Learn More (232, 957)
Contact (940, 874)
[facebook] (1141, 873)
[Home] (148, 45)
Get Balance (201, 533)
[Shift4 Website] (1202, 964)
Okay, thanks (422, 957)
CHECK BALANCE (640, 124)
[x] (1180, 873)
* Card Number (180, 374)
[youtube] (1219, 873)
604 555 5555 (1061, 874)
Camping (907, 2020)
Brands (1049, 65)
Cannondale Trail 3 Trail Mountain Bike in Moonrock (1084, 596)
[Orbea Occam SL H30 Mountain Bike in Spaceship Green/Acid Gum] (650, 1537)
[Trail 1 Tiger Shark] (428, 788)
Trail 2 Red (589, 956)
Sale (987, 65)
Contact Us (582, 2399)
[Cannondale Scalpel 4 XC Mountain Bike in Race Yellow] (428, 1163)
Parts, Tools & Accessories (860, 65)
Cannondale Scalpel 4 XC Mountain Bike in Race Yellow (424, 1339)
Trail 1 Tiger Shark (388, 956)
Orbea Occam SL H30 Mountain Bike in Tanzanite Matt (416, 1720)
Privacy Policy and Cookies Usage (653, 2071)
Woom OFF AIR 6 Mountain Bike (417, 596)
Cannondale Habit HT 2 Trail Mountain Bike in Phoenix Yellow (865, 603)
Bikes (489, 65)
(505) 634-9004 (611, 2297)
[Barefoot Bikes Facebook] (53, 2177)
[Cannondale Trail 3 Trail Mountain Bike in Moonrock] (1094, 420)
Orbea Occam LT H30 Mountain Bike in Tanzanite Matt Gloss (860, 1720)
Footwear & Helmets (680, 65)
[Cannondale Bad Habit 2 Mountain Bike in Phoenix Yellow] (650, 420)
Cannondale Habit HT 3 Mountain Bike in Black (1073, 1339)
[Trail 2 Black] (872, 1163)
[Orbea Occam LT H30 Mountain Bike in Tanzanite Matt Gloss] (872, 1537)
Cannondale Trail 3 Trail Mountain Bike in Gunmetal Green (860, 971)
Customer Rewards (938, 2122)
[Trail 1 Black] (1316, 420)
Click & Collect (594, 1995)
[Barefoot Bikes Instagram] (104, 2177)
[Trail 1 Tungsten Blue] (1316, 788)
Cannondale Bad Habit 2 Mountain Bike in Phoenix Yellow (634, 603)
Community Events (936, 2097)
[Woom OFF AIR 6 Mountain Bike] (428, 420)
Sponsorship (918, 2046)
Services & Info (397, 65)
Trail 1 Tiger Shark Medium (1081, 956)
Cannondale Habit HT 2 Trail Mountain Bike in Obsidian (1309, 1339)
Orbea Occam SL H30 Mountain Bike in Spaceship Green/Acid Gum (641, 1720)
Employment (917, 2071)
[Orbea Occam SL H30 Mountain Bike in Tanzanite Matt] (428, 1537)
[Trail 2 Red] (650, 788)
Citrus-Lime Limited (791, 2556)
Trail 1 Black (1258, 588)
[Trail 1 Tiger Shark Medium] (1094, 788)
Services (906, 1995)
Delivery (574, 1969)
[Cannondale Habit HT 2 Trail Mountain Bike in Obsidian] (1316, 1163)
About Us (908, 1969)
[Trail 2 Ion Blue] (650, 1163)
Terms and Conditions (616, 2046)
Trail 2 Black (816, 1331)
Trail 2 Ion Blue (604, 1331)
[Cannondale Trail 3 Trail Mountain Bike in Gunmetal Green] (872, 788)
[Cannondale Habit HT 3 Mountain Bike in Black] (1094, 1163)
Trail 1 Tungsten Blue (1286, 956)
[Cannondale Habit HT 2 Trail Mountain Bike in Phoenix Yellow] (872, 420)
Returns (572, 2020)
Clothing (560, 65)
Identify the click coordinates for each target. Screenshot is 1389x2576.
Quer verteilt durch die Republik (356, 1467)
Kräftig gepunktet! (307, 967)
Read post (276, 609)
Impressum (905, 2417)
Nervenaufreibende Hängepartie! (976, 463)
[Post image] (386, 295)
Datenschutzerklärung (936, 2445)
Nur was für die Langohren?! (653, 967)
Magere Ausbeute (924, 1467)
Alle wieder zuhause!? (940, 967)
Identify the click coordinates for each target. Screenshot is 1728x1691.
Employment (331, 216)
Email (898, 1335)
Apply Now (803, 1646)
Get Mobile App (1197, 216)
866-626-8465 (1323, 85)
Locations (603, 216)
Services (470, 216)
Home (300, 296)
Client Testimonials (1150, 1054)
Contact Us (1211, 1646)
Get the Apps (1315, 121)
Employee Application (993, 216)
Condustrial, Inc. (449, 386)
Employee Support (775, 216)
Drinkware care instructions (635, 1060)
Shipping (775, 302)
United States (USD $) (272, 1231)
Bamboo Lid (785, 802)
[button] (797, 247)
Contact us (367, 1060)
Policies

● **What the exercise asks**: Please retype the listing above with no line missing.

● **Output of the task**:
Learn More (232, 957)
Contact (940, 874)
[facebook] (1141, 873)
[Home] (148, 45)
Get Balance (201, 533)
[Shift4 Website] (1202, 964)
Okay, thanks (422, 957)
CHECK BALANCE (640, 124)
[x] (1180, 873)
* Card Number (180, 374)
[youtube] (1219, 873)
604 555 5555 (1061, 874)
Camping (907, 2020)
Brands (1049, 65)
Cannondale Trail 3 Trail Mountain Bike in Moonrock (1084, 596)
[Orbea Occam SL H30 Mountain Bike in Spaceship Green/Acid Gum] (650, 1537)
[Trail 1 Tiger Shark] (428, 788)
Trail 2 Red (589, 956)
Sale (987, 65)
Contact Us (582, 2399)
[Cannondale Scalpel 4 XC Mountain Bike in Race Yellow] (428, 1163)
Parts, Tools & Accessories (860, 65)
Cannondale Scalpel 4 XC Mountain Bike in Race Yellow (424, 1339)
Trail 1 Tiger Shark (388, 956)
Orbea Occam SL H30 Mountain Bike in Tanzanite Matt (416, 1720)
Privacy Policy and Cookies Usage (653, 2071)
Woom OFF AIR 6 Mountain Bike (417, 596)
Cannondale Habit HT 2 Trail Mountain Bike in Phoenix Yellow (865, 603)
Bikes (489, 65)
(505) 634-9004 (611, 2297)
[Barefoot Bikes Facebook] (53, 2177)
[Cannondale Trail 3 Trail Mountain Bike in Moonrock] (1094, 420)
Orbea Occam LT H30 Mountain Bike in Tanzanite Matt Gloss (860, 1720)
Footwear & Helmets (680, 65)
[Cannondale Bad Habit 2 Mountain Bike in Phoenix Yellow] (650, 420)
Cannondale Habit HT 3 Mountain Bike in Black (1073, 1339)
[Trail 2 Black] (872, 1163)
[Orbea Occam LT H30 Mountain Bike in Tanzanite Matt Gloss] (872, 1537)
Cannondale Trail 3 Trail Mountain Bike in Gunmetal Green (860, 971)
Customer Rewards (938, 2122)
[Trail 1 Black] (1316, 420)
Click & Collect (594, 1995)
[Barefoot Bikes Instagram] (104, 2177)
[Trail 1 Tungsten Blue] (1316, 788)
Cannondale Bad Habit 2 Mountain Bike in Phoenix Yellow (634, 603)
Community Events (936, 2097)
[Woom OFF AIR 6 Mountain Bike] (428, 420)
Sponsorship (918, 2046)
Services & Info (397, 65)
Trail 1 Tiger Shark Medium (1081, 956)
Cannondale Habit HT 2 Trail Mountain Bike in Obsidian (1309, 1339)
Orbea Occam SL H30 Mountain Bike in Spaceship Green/Acid Gum (641, 1720)
Employment (917, 2071)
[Orbea Occam SL H30 Mountain Bike in Tanzanite Matt] (428, 1537)
[Trail 2 Red] (650, 788)
Citrus-Lime Limited (791, 2556)
Trail 1 Black (1258, 588)
[Trail 1 Tiger Shark Medium] (1094, 788)
Services (906, 1995)
Delivery (574, 1969)
[Cannondale Habit HT 2 Trail Mountain Bike in Obsidian] (1316, 1163)
About Us (908, 1969)
[Trail 2 Ion Blue] (650, 1163)
Terms and Conditions (616, 2046)
Trail 2 Black (816, 1331)
Trail 2 Ion Blue (604, 1331)
[Cannondale Trail 3 Trail Mountain Bike in Gunmetal Green] (872, 788)
[Cannondale Habit HT 3 Mountain Bike in Black] (1094, 1163)
Trail 1 Tungsten Blue (1286, 956)
[Cannondale Habit HT 2 Trail Mountain Bike in Phoenix Yellow] (872, 420)
Returns (572, 2020)
Clothing (560, 65)
Identify the click coordinates for each target. Screenshot is 1389x2576.
Quer verteilt durch die Republik (356, 1467)
Kräftig gepunktet! (307, 967)
Read post (276, 609)
Impressum (905, 2417)
Nervenaufreibende Hängepartie! (976, 463)
[Post image] (386, 295)
Datenschutzerklärung (936, 2445)
Nur was für die Langohren?! (653, 967)
Magere Ausbeute (924, 1467)
Alle wieder zuhause!? (940, 967)
Identify the click coordinates for each target. Screenshot is 1728x1691.
Employment (331, 216)
Email (898, 1335)
Apply Now (803, 1646)
Get Mobile App (1197, 216)
866-626-8465 (1323, 85)
Locations (603, 216)
Services (470, 216)
Home (300, 296)
Client Testimonials (1150, 1054)
Contact Us (1211, 1646)
Get the Apps (1315, 121)
Employee Application (993, 216)
Condustrial, Inc. (449, 386)
Employee Support (775, 216)
Drinkware care instructions (635, 1060)
Shipping (775, 302)
United States (USD $) (272, 1231)
Bamboo Lid (785, 802)
[button] (797, 247)
Contact us (367, 1060)
Policies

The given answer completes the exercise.